Exorcismos de estilo

El personaje que interpreta Guerrero en esta obra baila hasta en posición fetal y hasta al cordón umbilical. Le baila a las mujeres, incluyendo las que lleva dentro. Pero está claro que es la madre la mujer de su vida. Es un espectáculo sombrío, tétrico. Brutal, radical. Baila con rabia, con las vísceras. Desnudo. Un exorcismo. Pero el bailaor jamás pierde la elegancia, el estilo que es su seña de identidad. Permanece en escena durante toda la obra, excepto en el final. Es un auténtico tour de force tanto en lo físico como, sobre todo, en lo emocional. Guerrero es un bailaor total, con una técnica portentosa, que bebe de los clásicos, Antonio, y también de las clásicas, Carmen Amaya, pero que actualiza el legado con naturalidad y, como decía arriba, suma elegancia. En esta obra parecía haberse olvidado de la luz y el colorido que nos encandiló al jurado de las Minas hace unos años y optar por una obra lúgubre, íntima, donde se rompe, donde se enfrenta, como el guerrero que es, a su espejo. "Nunca des la espada a un mal bailarín" aconsejó Sócrates: hemos de concluir que Guerrero es un gladiador.

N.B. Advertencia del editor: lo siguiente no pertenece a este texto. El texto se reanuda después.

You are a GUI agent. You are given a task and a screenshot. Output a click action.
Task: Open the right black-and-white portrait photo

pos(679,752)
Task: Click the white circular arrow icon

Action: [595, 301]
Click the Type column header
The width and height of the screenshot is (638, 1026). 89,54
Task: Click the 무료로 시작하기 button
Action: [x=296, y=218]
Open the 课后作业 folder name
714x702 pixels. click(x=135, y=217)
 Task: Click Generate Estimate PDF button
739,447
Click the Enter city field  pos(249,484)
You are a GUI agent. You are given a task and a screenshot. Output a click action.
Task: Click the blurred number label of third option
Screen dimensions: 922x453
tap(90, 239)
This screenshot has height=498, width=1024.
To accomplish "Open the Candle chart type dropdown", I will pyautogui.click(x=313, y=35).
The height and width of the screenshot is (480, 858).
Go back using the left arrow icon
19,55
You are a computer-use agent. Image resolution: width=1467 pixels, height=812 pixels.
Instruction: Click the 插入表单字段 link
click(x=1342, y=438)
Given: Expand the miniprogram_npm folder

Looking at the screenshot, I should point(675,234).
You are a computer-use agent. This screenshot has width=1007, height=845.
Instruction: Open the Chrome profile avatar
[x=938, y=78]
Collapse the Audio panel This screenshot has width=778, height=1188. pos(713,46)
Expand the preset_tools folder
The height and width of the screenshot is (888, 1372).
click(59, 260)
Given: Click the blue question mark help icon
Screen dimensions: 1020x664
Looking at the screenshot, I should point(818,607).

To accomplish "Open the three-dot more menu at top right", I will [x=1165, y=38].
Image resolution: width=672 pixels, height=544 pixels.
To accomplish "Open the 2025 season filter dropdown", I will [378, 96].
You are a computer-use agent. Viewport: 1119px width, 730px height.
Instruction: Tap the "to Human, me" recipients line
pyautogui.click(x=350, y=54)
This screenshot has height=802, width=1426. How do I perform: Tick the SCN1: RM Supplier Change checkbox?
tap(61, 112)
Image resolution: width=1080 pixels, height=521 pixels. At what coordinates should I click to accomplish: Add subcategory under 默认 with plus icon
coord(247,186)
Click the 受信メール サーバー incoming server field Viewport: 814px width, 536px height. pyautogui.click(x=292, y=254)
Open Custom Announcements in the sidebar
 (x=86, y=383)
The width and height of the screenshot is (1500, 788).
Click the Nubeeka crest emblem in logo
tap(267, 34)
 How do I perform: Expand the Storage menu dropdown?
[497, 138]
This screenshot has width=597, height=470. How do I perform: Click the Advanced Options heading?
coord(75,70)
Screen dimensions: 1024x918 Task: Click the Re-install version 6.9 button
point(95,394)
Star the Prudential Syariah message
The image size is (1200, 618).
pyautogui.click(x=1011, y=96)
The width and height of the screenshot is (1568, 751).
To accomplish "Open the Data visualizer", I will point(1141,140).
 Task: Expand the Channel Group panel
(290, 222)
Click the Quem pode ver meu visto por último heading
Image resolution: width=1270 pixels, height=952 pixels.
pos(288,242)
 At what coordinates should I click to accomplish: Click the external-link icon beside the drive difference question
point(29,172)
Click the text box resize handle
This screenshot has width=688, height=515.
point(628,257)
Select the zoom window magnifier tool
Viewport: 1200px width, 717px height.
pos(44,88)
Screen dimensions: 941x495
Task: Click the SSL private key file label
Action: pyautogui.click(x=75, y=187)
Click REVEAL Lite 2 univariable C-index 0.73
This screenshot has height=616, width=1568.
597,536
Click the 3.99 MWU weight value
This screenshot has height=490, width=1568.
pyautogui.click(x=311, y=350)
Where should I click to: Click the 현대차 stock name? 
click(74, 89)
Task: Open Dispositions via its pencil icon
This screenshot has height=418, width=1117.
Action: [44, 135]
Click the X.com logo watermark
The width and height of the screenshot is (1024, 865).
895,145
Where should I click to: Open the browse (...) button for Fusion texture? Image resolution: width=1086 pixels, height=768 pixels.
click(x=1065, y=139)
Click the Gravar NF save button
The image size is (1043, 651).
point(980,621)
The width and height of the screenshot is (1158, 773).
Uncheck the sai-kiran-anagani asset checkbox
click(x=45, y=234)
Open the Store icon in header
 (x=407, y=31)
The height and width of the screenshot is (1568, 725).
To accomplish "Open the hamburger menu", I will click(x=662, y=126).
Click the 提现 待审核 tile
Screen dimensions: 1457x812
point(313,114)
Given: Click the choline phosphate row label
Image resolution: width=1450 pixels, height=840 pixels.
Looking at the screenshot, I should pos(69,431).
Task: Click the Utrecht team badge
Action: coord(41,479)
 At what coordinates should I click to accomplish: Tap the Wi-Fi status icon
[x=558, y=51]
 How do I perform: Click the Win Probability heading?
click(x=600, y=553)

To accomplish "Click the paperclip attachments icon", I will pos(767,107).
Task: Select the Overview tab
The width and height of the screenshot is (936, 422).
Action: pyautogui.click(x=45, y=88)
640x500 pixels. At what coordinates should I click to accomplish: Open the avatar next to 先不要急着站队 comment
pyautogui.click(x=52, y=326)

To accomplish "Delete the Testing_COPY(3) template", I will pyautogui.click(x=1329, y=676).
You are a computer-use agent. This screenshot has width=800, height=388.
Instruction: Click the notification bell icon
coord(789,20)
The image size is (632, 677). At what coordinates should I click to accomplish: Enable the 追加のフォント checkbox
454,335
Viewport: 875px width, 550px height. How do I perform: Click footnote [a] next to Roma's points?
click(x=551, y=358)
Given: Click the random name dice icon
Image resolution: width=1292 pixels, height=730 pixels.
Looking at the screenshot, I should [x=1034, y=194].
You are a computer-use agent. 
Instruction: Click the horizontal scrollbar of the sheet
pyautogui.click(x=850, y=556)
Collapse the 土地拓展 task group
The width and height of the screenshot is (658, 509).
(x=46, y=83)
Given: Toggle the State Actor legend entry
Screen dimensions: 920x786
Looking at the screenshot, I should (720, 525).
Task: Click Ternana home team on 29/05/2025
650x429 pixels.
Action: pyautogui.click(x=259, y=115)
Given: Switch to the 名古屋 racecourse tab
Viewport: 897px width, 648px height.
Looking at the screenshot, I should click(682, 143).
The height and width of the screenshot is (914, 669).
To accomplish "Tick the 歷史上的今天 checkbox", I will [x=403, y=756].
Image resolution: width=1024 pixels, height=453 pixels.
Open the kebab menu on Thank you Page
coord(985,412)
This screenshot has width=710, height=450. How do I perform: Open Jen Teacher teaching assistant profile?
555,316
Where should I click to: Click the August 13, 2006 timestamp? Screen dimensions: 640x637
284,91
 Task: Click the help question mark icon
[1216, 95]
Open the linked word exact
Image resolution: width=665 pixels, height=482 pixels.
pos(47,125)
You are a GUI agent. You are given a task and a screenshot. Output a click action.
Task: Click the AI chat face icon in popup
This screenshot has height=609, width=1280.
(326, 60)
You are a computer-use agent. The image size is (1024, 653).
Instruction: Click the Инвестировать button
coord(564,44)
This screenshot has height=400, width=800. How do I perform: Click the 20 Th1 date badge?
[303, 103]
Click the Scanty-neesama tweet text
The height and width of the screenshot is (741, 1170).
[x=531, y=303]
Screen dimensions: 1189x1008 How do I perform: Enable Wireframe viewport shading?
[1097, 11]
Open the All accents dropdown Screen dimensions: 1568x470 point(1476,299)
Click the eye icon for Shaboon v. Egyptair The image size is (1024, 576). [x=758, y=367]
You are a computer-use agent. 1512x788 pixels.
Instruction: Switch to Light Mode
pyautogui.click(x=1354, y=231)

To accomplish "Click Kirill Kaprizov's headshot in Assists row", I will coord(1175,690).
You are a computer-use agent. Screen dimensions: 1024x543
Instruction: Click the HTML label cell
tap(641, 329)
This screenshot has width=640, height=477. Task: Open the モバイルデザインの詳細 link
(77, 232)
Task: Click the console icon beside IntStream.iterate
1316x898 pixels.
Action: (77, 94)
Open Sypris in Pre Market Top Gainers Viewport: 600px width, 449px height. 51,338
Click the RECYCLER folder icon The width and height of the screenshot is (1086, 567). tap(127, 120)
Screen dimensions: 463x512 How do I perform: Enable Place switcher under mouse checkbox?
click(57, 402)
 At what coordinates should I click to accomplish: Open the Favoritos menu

Pero le ha faltado el coraje de llevar las cosas hasta el final. Los últimos diez minutos son un portento, un derroche de energía y buenas vibraciones. Maravillosos. Pero pertenecen a otra obra. La tragicomedia exige un equilibrio muy sutil que le falta a esta obra. Es ella la que pide terminar 10 minutos antes. Su autor no ha querido dejarnos acongojados y por eso ha optado por la explosión de vida final. Que como digo, pertenece a su próximo montaje, no a éste.

Ésta es una obra de melancolía y muerte, que también son vida. Un exorcismo de los fantasmas de su creador.